## EXCERPTED DATA
┌────────
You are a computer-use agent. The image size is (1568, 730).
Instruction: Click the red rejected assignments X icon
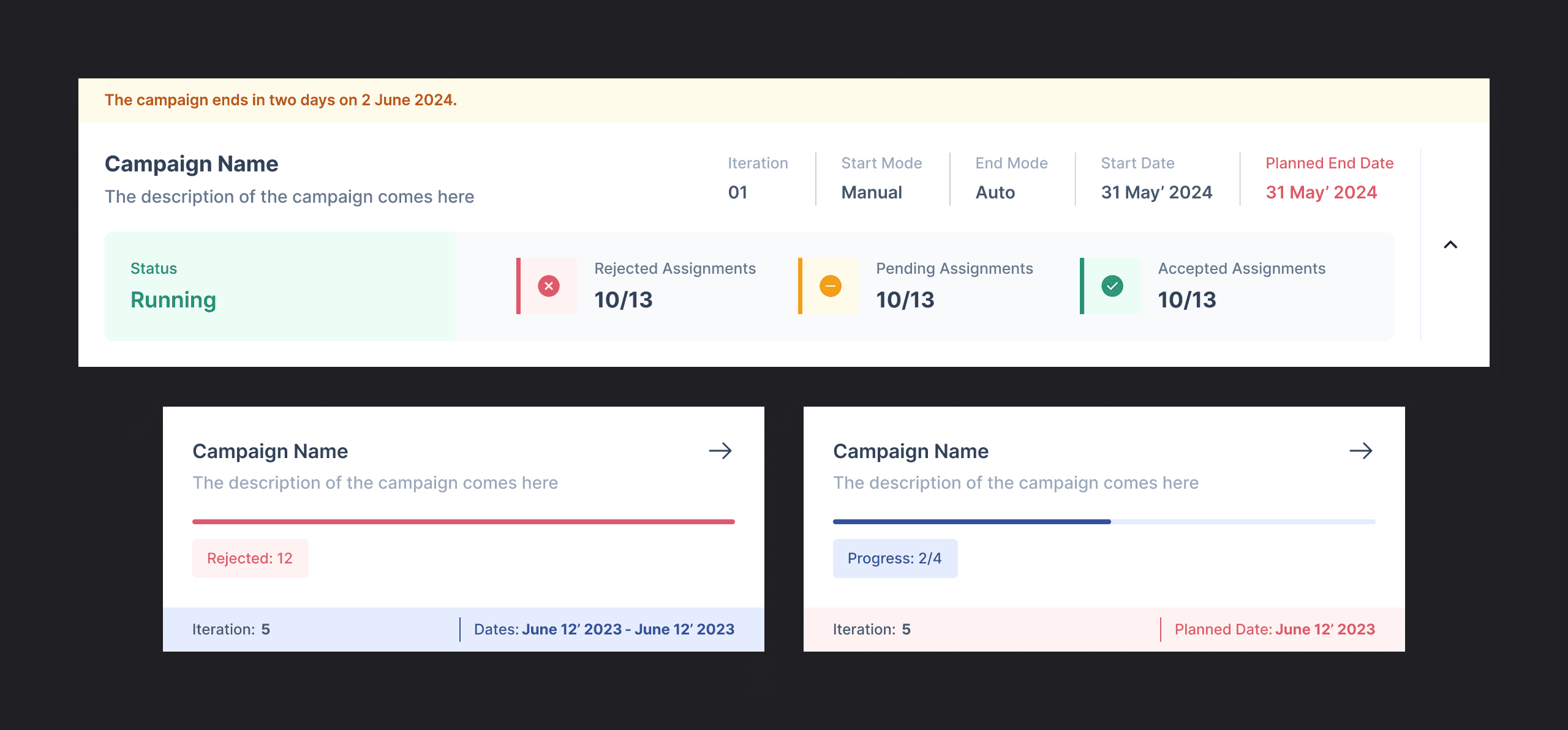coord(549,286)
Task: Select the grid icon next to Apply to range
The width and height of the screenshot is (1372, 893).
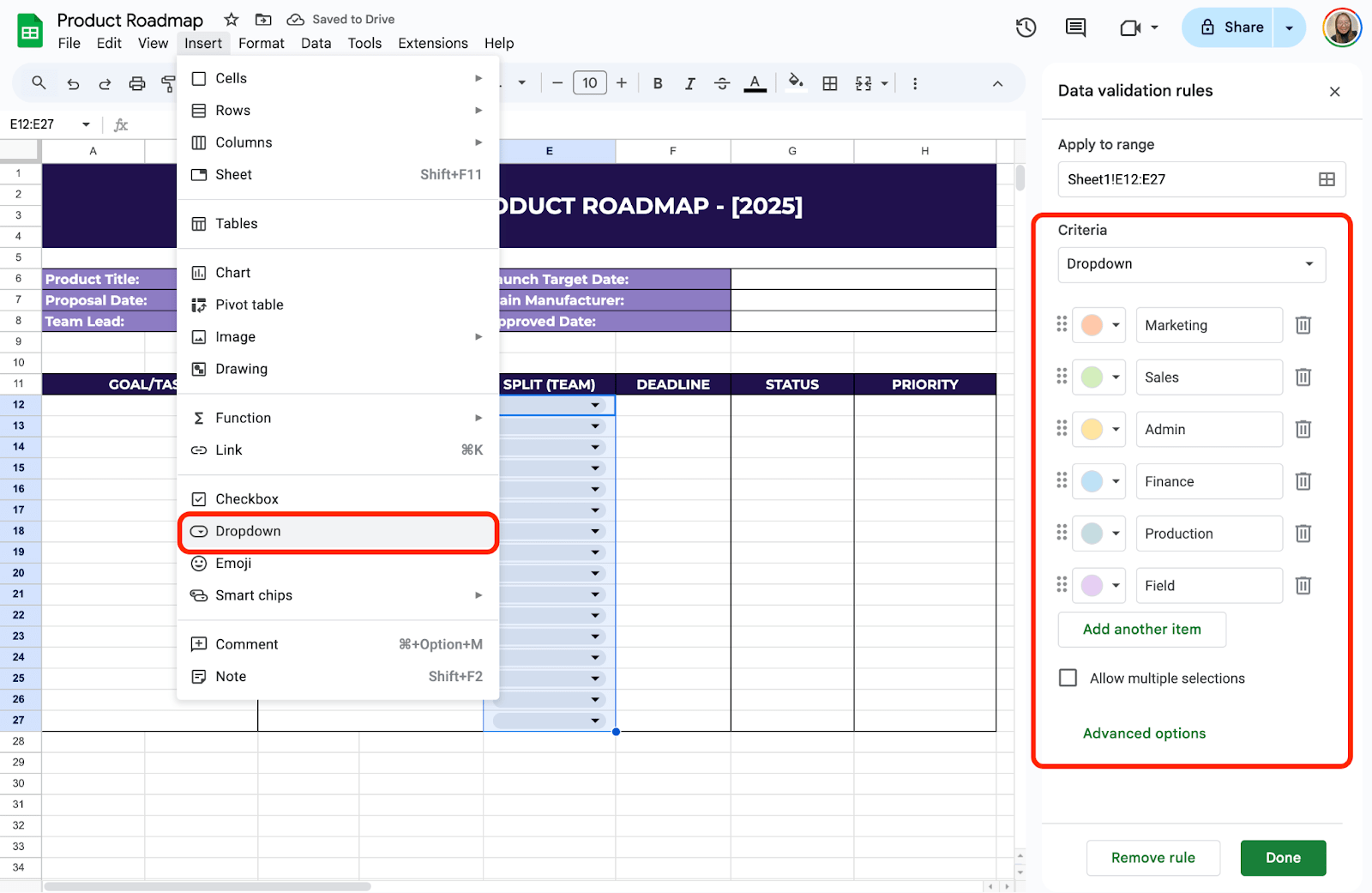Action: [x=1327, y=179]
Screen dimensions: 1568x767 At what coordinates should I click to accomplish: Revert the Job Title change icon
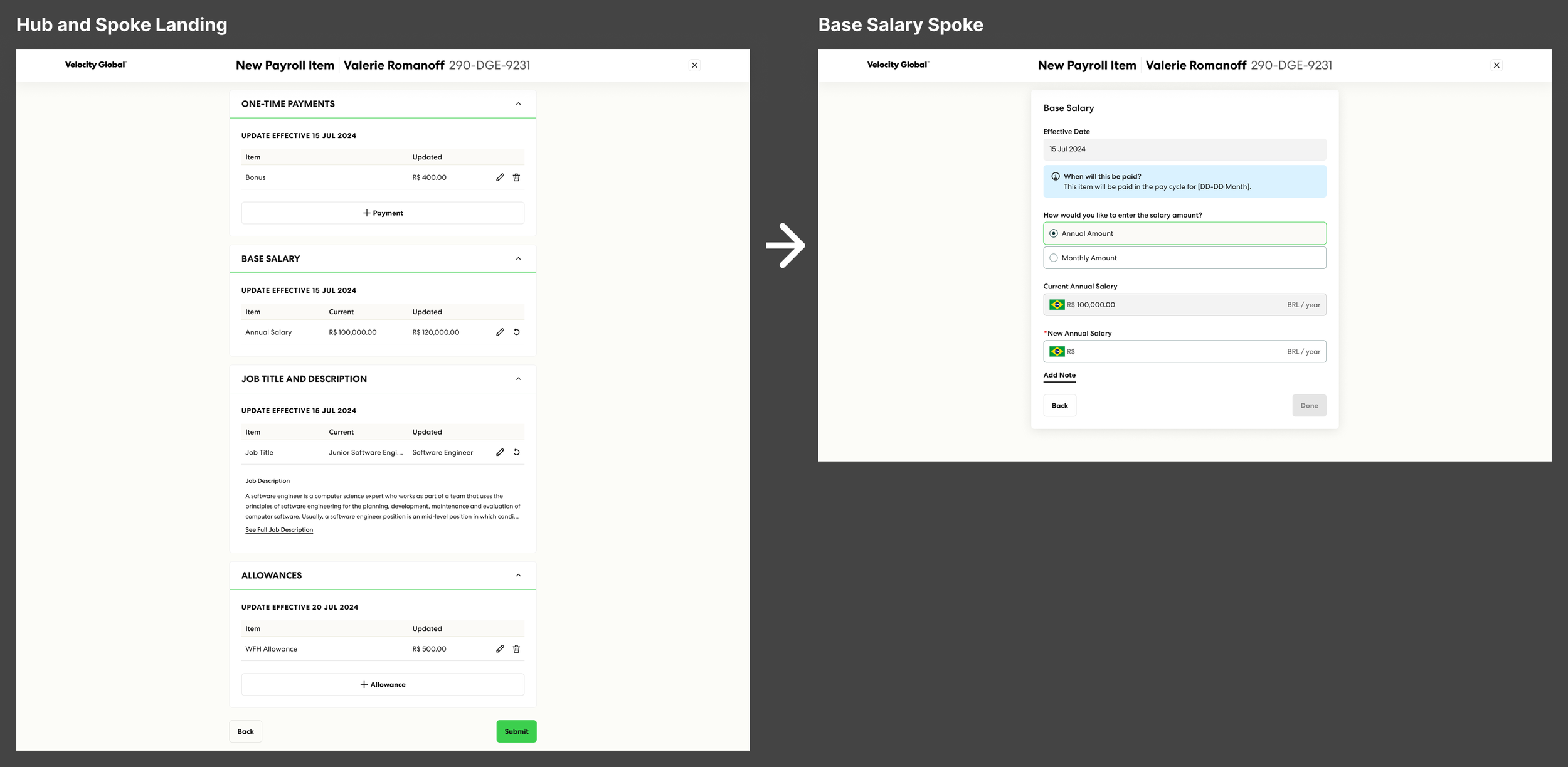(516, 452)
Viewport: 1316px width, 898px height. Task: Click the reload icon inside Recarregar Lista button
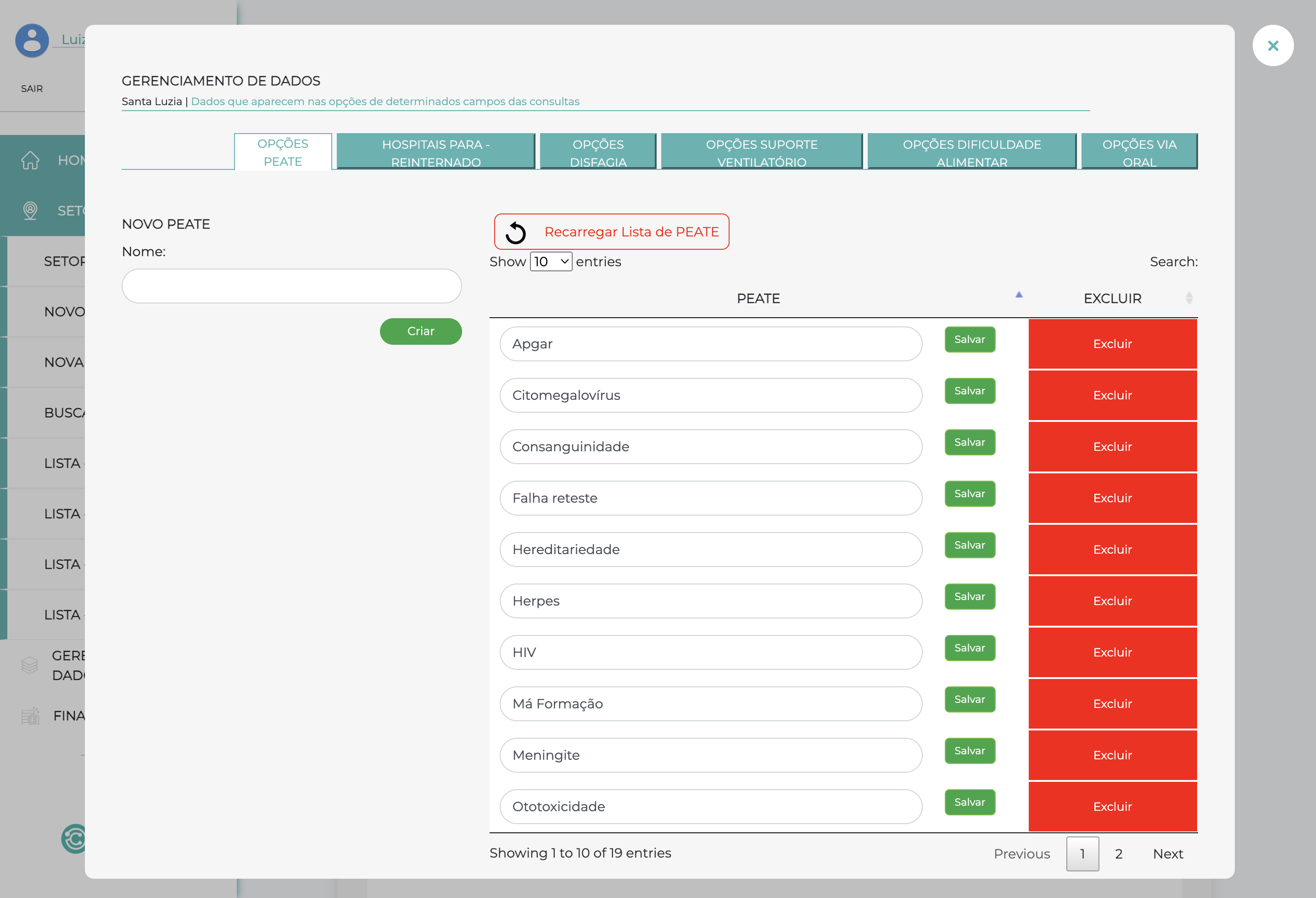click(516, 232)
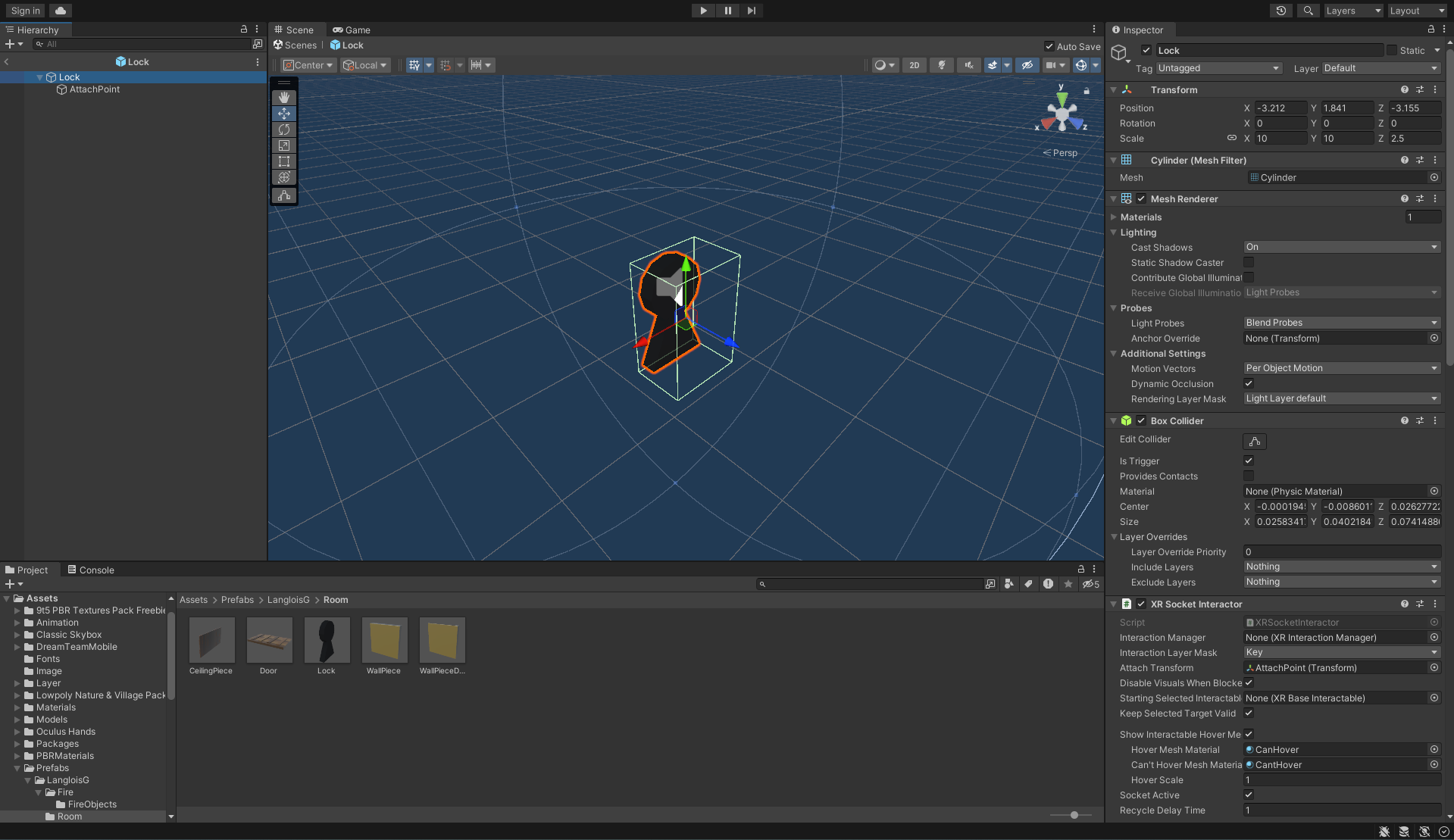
└────────
## EXERCISE INSTRUCTIONS
Exactly restate the lines from the one holding "Instruction: Click the" to the final line of the records above, including both and excluding pictures.

## SOLUTION TO THIS EXERCISE
Instruction: Click the red rejected assignments X icon
coord(549,286)
Task: Select the grid icon next to Apply to range
The width and height of the screenshot is (1372, 893).
Action: [x=1327, y=179]
Screen dimensions: 1568x767 At what coordinates should I click to accomplish: Revert the Job Title change icon
(516, 452)
Viewport: 1316px width, 898px height. Task: Click the reload icon inside Recarregar Lista button
click(516, 232)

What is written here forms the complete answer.